--- Action item ---
Scan the entries that follow and copy out every line containing "Terms".
[Opening Source data section]
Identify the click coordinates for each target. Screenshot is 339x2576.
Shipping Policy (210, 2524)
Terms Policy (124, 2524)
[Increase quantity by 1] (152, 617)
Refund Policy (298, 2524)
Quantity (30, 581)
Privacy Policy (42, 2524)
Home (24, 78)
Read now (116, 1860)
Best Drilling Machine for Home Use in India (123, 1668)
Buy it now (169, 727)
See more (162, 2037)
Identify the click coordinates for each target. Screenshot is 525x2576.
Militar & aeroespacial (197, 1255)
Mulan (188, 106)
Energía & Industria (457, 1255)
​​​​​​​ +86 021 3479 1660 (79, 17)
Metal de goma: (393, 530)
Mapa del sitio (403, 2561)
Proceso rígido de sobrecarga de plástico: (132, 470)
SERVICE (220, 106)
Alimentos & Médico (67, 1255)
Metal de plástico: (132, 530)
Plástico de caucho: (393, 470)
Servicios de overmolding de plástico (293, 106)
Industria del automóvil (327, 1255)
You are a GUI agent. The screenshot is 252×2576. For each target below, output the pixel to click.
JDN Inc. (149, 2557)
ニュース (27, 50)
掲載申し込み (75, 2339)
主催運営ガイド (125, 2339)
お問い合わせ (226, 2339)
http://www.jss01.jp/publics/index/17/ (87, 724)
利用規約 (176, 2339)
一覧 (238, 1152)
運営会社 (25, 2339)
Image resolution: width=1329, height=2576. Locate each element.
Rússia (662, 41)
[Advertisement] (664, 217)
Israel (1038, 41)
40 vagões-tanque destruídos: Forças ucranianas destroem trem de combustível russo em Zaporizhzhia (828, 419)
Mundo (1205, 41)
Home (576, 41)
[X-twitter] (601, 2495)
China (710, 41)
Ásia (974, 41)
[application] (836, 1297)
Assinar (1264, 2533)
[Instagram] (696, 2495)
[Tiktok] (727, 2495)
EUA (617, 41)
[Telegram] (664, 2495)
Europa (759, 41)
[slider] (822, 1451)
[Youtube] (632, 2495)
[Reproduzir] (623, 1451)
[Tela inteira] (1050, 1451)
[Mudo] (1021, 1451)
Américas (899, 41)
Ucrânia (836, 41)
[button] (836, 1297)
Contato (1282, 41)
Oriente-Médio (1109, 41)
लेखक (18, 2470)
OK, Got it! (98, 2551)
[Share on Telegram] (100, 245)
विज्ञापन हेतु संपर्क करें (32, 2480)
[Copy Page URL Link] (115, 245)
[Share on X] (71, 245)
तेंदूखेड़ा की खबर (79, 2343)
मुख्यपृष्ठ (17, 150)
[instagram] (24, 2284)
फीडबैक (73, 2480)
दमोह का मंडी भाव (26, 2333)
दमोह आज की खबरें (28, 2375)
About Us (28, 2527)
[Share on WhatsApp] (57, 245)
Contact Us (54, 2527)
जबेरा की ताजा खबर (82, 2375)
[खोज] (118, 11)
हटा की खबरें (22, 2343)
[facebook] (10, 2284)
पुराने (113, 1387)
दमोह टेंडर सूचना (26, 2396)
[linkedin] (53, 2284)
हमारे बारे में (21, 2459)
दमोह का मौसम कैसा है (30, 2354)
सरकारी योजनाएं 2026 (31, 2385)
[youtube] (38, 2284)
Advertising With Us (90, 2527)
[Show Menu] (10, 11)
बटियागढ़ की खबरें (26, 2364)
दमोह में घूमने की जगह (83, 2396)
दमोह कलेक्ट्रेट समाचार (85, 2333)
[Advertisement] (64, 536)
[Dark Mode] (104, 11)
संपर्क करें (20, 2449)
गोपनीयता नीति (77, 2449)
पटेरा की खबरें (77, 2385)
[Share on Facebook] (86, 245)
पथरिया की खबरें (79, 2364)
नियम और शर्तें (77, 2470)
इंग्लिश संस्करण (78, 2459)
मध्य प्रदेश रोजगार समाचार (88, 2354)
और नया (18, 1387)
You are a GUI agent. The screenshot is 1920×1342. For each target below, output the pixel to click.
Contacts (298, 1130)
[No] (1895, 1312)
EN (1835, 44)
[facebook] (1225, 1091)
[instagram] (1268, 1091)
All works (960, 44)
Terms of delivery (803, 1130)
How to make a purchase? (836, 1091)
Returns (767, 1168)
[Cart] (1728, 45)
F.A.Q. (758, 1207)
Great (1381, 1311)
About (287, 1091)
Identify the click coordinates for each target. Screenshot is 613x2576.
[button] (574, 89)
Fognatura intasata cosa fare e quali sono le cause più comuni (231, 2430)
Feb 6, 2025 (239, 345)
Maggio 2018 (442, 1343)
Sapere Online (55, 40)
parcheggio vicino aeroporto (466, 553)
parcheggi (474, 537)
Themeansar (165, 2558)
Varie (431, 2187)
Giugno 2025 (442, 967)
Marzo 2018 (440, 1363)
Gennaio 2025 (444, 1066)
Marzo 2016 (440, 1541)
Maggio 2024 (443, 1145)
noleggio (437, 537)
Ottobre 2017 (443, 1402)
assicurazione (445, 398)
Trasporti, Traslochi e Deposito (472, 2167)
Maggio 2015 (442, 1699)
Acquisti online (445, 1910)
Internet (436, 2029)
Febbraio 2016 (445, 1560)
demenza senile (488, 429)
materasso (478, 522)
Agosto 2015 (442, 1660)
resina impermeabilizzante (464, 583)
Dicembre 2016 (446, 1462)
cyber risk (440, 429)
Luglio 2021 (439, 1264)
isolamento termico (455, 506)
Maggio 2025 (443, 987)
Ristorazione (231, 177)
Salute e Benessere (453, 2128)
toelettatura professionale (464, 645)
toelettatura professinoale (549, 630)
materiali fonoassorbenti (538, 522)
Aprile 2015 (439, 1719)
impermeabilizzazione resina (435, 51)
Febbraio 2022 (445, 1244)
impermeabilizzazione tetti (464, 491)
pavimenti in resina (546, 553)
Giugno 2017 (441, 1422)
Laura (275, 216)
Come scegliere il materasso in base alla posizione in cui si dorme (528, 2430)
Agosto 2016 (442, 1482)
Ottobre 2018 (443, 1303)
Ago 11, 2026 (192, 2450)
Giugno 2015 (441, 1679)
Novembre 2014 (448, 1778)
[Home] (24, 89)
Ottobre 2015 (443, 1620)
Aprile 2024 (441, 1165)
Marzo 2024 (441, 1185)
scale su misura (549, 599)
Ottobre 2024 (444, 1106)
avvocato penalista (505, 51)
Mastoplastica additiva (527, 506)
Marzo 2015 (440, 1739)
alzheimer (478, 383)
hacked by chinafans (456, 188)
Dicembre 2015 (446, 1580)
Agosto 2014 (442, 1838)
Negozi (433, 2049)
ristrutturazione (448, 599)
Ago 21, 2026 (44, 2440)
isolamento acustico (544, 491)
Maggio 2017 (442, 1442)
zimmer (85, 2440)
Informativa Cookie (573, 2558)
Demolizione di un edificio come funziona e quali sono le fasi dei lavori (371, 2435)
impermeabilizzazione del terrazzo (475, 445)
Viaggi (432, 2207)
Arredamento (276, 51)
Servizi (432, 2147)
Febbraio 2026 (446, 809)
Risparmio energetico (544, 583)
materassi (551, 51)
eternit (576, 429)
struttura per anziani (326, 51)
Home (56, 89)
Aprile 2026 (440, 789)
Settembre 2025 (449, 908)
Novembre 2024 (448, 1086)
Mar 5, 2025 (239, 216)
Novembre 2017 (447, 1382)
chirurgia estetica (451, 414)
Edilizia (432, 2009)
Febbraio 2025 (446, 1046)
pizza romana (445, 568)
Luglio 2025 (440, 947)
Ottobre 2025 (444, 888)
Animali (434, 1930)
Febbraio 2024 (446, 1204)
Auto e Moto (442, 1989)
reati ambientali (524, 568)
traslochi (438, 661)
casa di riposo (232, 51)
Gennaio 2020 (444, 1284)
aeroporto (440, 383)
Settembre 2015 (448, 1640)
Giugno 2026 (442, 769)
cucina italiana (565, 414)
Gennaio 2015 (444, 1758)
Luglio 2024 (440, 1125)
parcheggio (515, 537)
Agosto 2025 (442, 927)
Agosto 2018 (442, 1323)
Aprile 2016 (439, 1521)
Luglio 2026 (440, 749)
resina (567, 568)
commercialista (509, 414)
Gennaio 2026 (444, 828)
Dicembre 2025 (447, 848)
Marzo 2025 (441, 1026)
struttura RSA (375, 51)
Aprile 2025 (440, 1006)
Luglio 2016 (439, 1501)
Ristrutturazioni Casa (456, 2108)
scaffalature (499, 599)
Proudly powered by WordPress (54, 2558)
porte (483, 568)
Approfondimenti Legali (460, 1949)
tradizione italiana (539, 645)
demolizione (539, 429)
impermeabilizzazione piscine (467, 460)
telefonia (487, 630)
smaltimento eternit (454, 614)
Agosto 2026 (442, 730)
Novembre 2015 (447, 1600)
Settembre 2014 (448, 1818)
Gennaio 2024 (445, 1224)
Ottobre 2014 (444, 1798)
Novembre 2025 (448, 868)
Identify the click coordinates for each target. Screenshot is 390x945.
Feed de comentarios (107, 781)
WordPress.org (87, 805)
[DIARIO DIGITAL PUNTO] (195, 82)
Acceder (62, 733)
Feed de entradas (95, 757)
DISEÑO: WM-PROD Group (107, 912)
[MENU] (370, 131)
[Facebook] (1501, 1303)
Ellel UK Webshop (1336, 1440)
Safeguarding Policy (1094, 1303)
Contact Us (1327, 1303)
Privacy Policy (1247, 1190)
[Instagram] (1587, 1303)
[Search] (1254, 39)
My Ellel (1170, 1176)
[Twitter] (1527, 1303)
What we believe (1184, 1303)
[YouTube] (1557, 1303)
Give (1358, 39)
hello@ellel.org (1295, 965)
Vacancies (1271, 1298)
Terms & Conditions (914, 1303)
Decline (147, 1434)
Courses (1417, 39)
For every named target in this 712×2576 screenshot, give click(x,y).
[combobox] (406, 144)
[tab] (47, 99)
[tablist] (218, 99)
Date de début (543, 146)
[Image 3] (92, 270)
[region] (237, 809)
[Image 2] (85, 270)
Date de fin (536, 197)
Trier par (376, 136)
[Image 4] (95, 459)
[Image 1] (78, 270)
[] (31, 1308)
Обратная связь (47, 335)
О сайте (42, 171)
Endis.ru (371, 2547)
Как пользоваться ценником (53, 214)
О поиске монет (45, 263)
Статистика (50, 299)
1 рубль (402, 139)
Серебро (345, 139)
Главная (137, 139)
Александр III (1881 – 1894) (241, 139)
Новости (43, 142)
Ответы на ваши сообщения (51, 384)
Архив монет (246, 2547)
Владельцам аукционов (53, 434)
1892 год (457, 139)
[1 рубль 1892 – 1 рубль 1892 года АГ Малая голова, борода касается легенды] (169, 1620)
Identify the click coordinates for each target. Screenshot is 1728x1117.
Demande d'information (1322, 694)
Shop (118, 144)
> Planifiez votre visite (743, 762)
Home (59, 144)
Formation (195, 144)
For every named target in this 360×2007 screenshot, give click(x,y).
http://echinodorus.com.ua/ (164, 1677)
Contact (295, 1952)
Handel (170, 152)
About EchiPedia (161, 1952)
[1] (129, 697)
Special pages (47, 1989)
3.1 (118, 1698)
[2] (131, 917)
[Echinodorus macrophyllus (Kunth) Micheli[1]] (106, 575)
[Closing Source data section]
--- Solution below ---
Terms Policy (124, 2524)
Terms of delivery (803, 1130)
Terms & Conditions (914, 1303)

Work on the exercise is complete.